Text excerpt ▸
........

Ovadia (2006) claims blogs hold insight into mainstream media alternatives. Blogs offering reaction to and commentary on mass media offer a unique perspective of culture that should not go undocumented. Blogs are becoming “communication centers for many kinds of new ideas and new thinking” (Kline and Burstein 2005), and providing alternate points of view (Blood 2002).
     In addition to these primary values, blogs offer a vast array of secondary value to future researchers. Blogs can add more detail to a published story or event by offering futher links and references; blogs can inspire further investigation by bringing up questions and issues; blogs can demonstrate insight into media process and evolution of media communication or information dissemination (Ovadia 2006). To take it one step futher, blogs can even offer a view of technological evolution (O’Sullivan 2005), and someday, a history of the evolution of blogging. The value of blogs has already been well-established.

........

Directive 1 ▸ Can you reproduce, word for word, the part of the text on the value of blogs that starts at the words "In addition to" and stops after "already been well-established."?
The entries have no connection to the text on the value of blogs.

Task data ▸
........

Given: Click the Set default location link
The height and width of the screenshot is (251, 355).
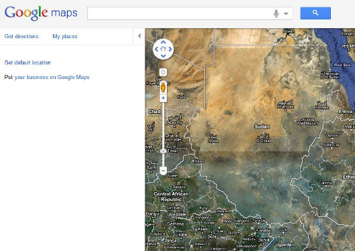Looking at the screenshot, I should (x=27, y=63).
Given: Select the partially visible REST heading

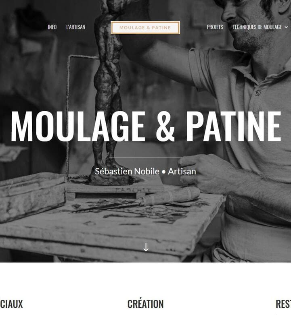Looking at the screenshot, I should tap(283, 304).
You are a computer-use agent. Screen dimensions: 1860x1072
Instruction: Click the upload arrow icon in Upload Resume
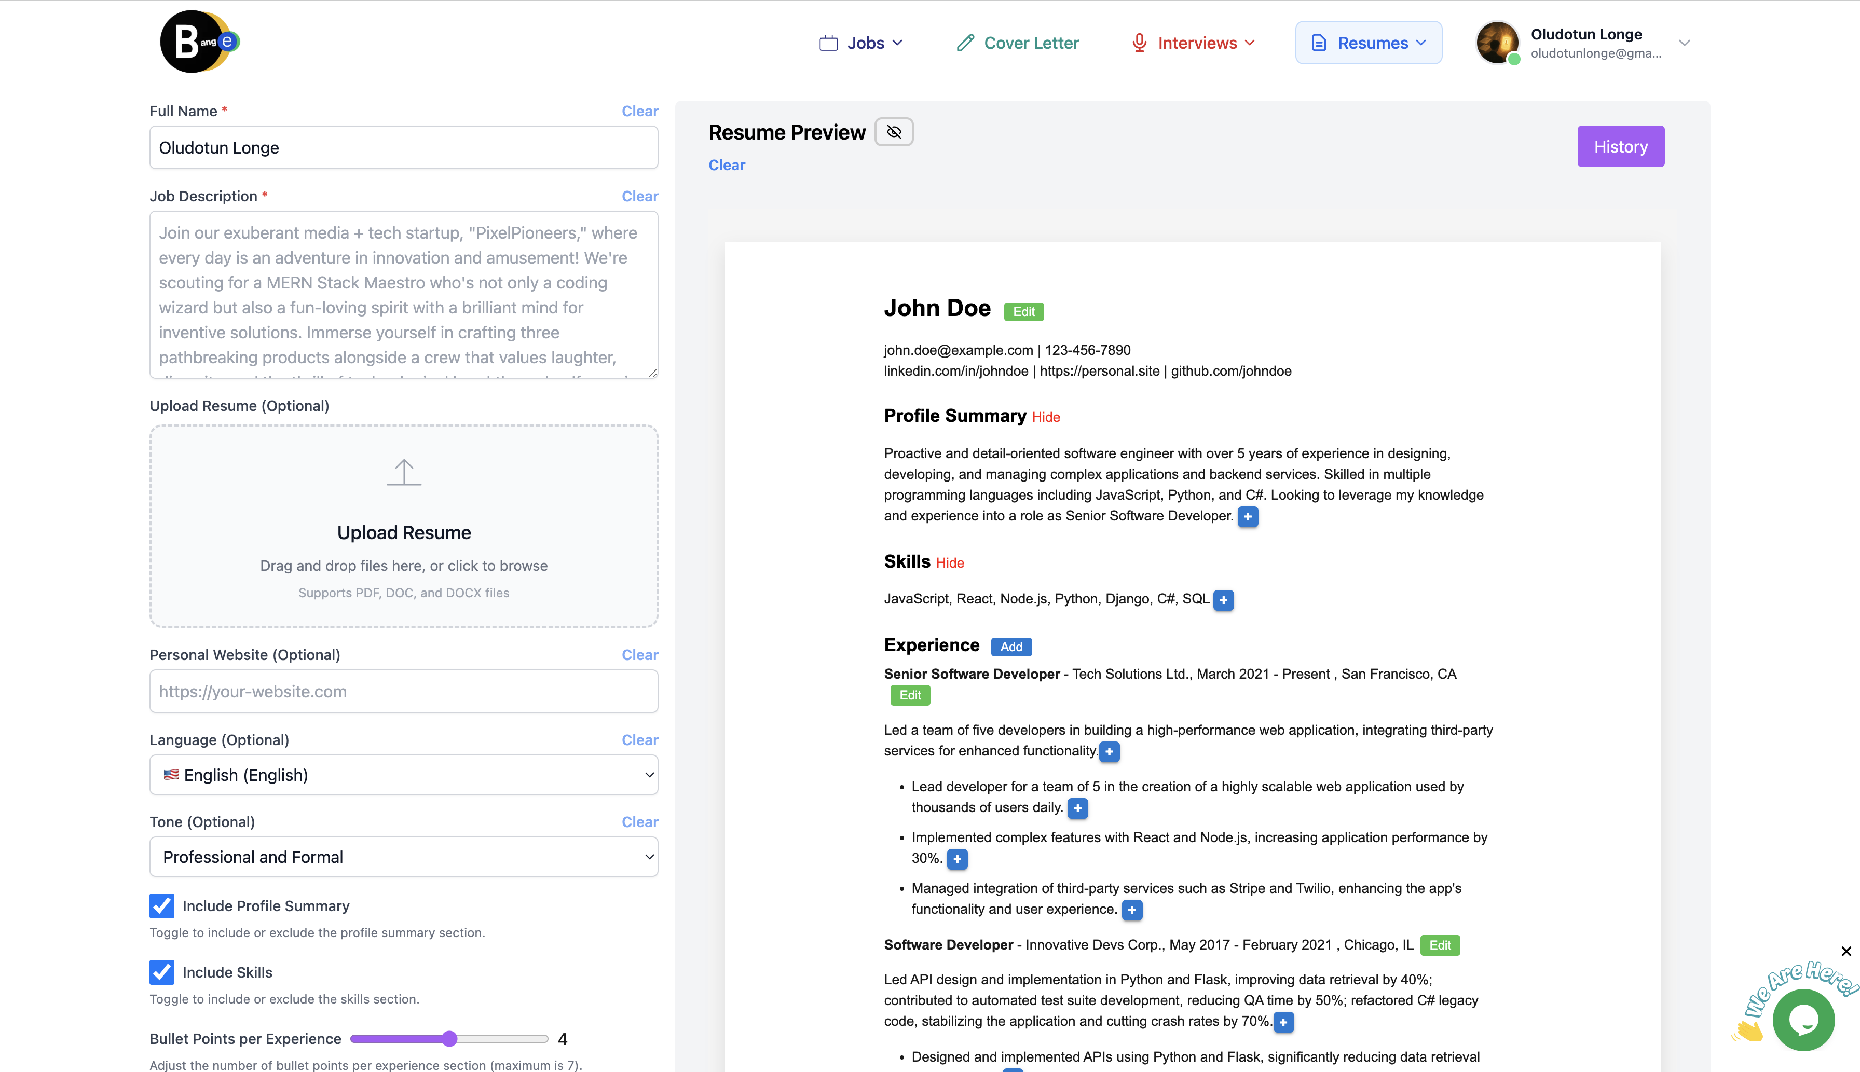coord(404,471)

........

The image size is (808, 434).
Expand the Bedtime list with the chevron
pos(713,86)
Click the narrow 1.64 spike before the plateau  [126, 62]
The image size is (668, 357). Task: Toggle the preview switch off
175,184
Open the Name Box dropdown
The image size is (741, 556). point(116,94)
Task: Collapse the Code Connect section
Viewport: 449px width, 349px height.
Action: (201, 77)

........

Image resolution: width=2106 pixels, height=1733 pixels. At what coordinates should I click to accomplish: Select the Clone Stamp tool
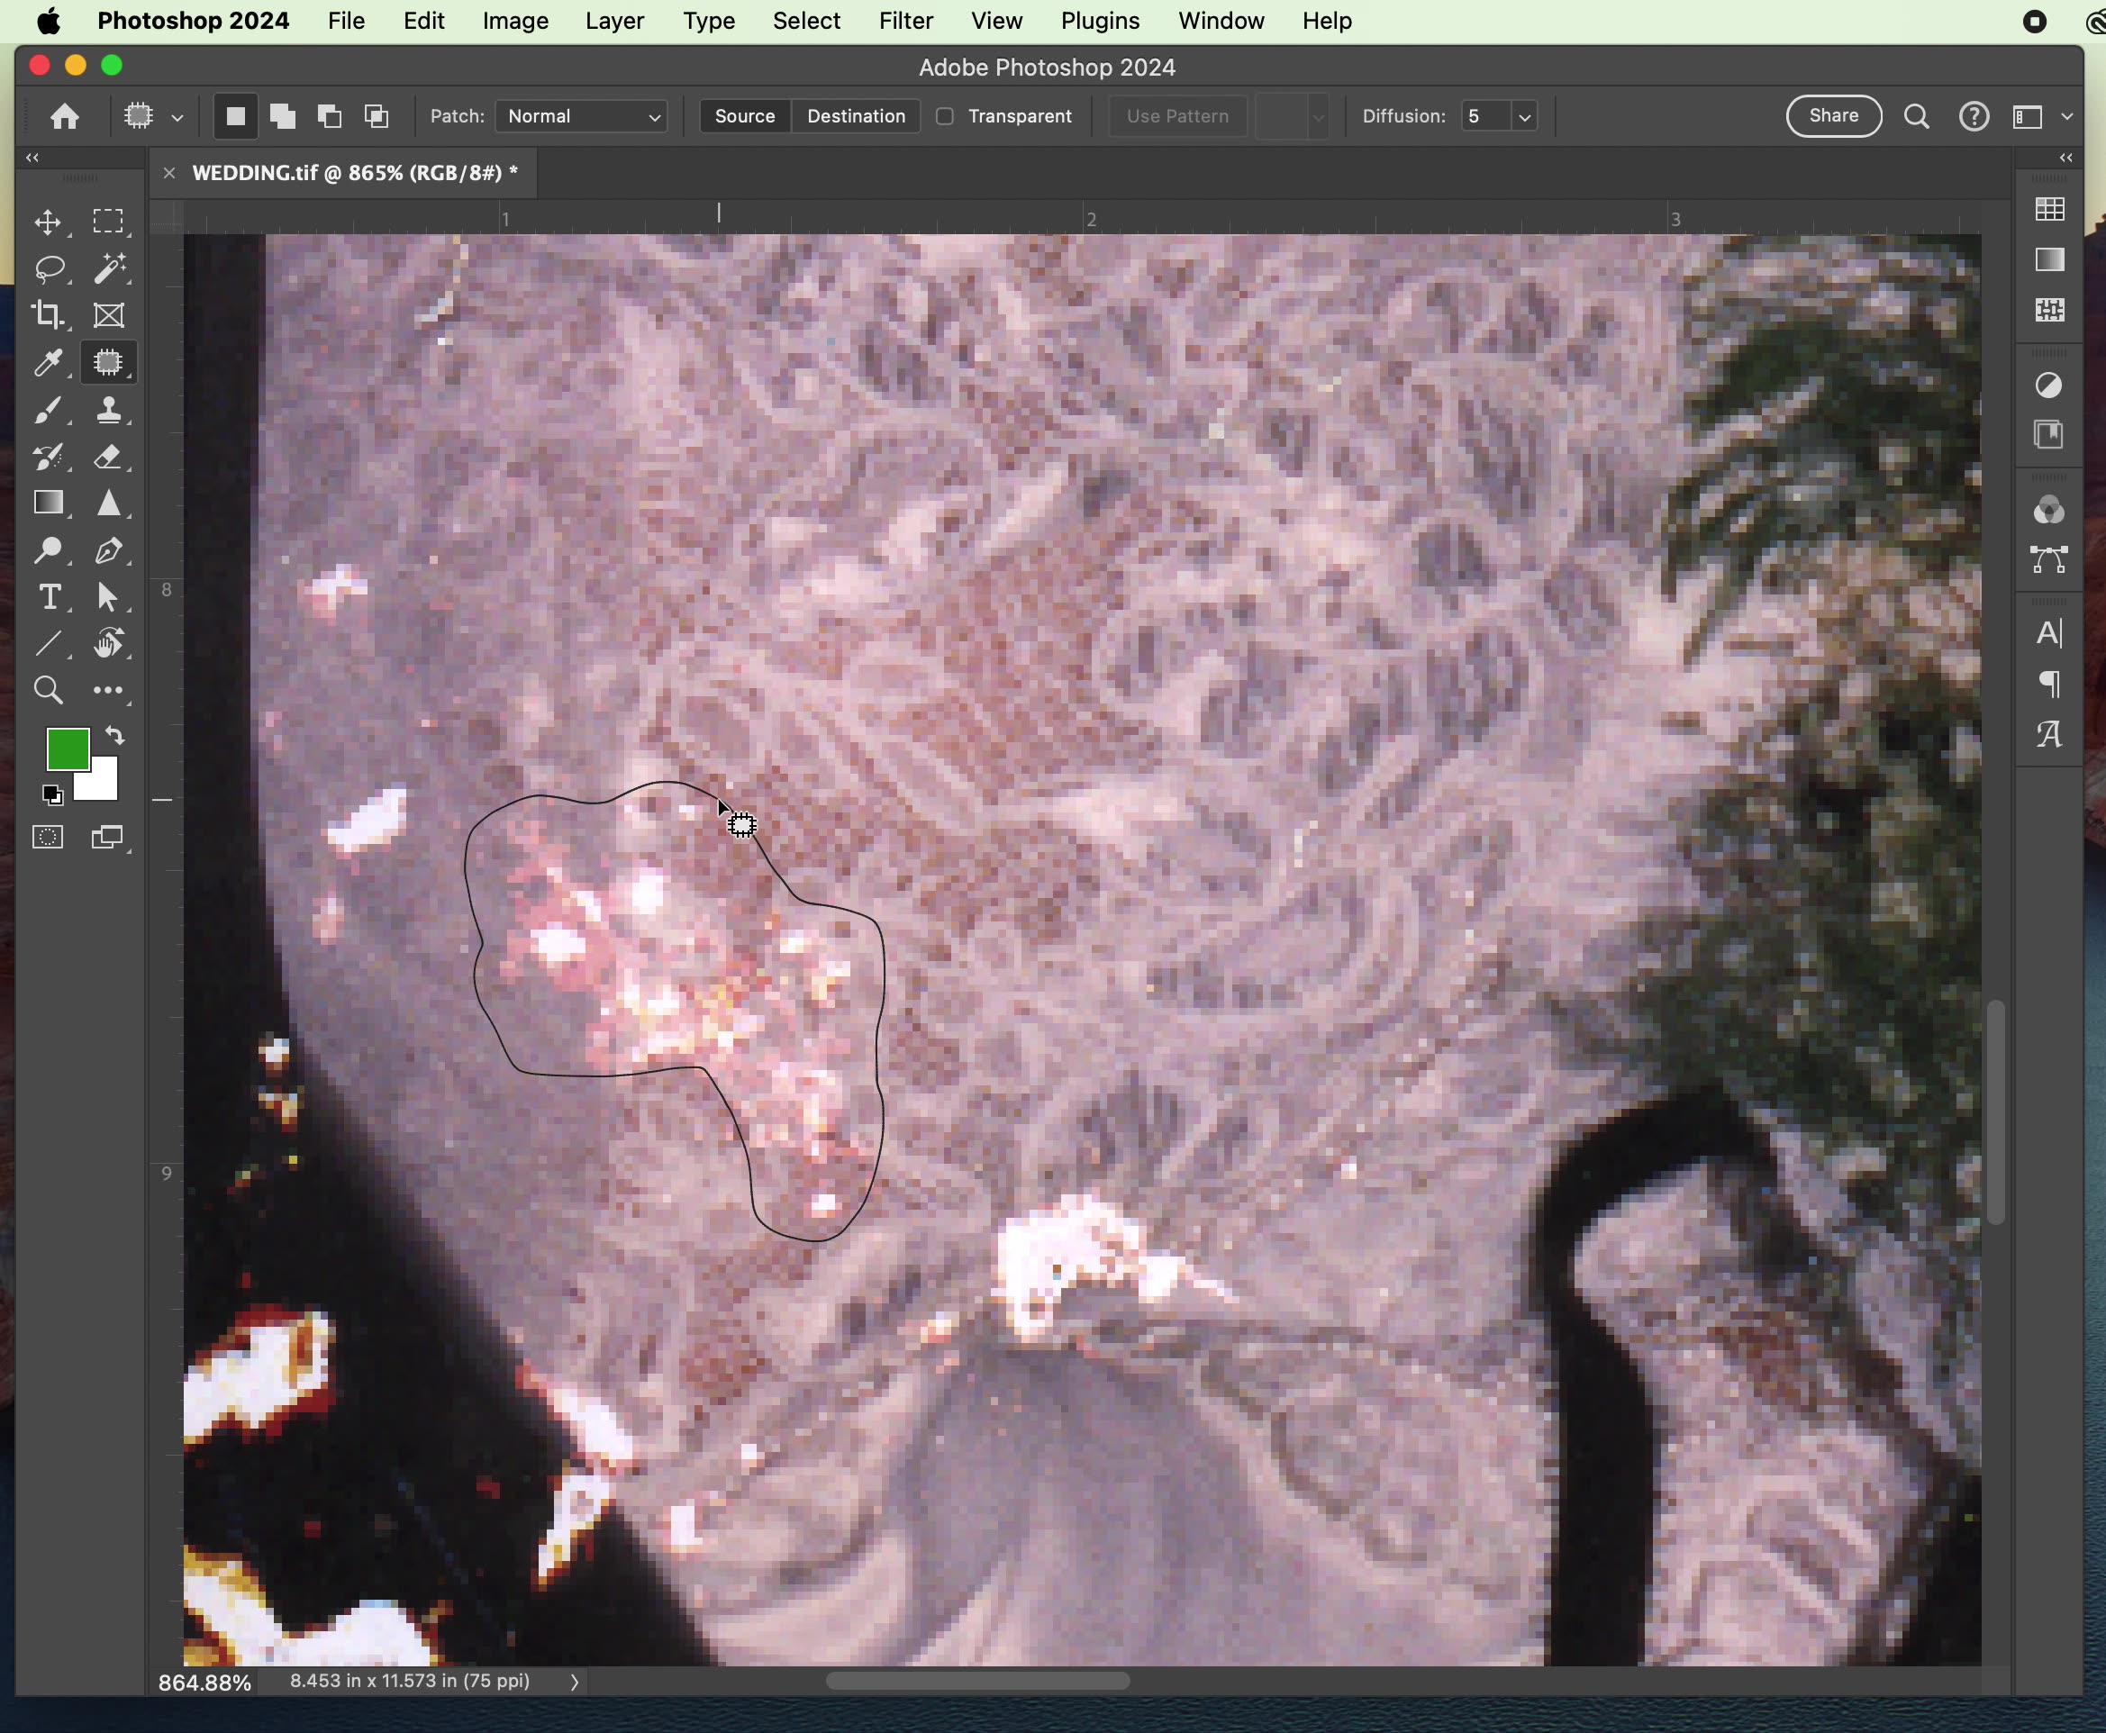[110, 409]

........

Directive 2 ▸ Can you rewrite the entries from the line that contains "Given: Click the Set default location link" through the line that contains "coord(404,471)", swapping "Click" for "Press" and leaving everything else as it is? Include only those lines, and leave the pictures out.

Worked answer 1 ▸
In addition to these primary values, blogs offer a vast array of secondary value to future researchers. Blogs can add more detail to a published story or event by offering futher links and references; blogs can inspire further investigation by bringing up questions and issues; blogs can demonstrate insight into media process and evolution of media communication or information dissemination (Ovadia 2006). To take it one step futher, blogs can even offer a view of technological evolution (O’Sullivan 2005), and someday, a history of the evolution of blogging. The value of blogs has already been well-established.

Worked answer 2 ▸
Given: Press the Set default location link
The height and width of the screenshot is (251, 355).
Looking at the screenshot, I should (x=27, y=63).
Given: Select the partially visible REST heading

Looking at the screenshot, I should tap(283, 304).
You are a computer-use agent. Screen dimensions: 1860x1072
Instruction: Press the upload arrow icon in Upload Resume
coord(404,471)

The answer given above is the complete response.